Director: Shunya Ito
Notable Cast: Meiko Kaji, Fumio Watanabe, Kayoko Shiraishi, Yukie Kagawa, Yuki Arasa
There is no series of films quite like the Female Prisoner Scorpion films. They are unique, impactful, and layered to the point pure density. While I reviewed the first film for our Meiko Kaji celebration earlier this year [check out that review HERE], Arrow Video has been kind enough to package all four of the original Female Prisoner Scorpion films in a new box set for collectors and this vulgar auteur could not be happier with the results. So it’s with great pleasure that the next three installments of the series will get official reviews here on the site and hopefully, in all seriousness, these reviews convince someone to purchase and experience these films for the first time – or again – so that the legacy of their artful approach to exploitative cinema can only grow. The films are all worthy enough that they deserve that much.

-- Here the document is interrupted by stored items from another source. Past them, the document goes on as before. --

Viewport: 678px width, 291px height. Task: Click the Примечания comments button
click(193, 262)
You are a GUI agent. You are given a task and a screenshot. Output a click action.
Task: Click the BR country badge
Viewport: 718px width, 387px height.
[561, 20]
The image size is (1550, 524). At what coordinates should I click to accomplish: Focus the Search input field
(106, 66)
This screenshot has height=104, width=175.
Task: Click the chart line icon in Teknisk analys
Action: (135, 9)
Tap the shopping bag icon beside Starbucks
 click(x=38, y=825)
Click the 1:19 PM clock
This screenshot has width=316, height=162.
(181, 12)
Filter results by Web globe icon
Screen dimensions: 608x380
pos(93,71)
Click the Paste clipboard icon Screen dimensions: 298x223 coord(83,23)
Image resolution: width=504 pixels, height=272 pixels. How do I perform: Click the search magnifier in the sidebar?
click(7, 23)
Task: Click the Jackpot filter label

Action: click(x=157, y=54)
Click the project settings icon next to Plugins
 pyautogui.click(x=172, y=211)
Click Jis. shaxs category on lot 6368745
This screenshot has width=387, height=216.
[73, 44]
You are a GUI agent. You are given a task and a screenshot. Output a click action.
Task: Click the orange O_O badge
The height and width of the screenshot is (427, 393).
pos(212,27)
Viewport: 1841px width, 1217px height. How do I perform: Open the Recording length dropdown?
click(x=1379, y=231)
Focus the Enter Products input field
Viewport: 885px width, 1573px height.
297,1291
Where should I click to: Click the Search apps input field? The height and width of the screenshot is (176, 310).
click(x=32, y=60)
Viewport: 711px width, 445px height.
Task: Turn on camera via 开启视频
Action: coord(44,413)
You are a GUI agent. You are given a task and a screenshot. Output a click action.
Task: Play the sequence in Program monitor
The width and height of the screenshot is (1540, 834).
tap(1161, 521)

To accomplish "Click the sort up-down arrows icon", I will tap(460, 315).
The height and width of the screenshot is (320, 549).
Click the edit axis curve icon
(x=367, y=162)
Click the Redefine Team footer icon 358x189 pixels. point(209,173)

This leads me to the focus of this review, the second film in the series and the widely acclaimed Female Prisoner Scorpion: Jailhouse 41. In many circles, this is the considered the best of the series and for legitimate reason. Jailhouse 41 is not only a film that continues on with the themes, style, and story that the first film established, but it takes each one to the next level and punches it through with a thoughtful (and forceful) impact that simply cannot be ignored. This is the kind of film, like its predecessor, that nimbly elevates itself to a high art level of creative cinematic purpose where the exploitative elements on its surface only help to craft a foundation for the art to exist on. This is a film that entertains ultimately with its prisoners on the run plotting, but it leaves such a resonating message and feeling that it lasts well beyond its time frame and might even be just as relevant now as it was in 1972.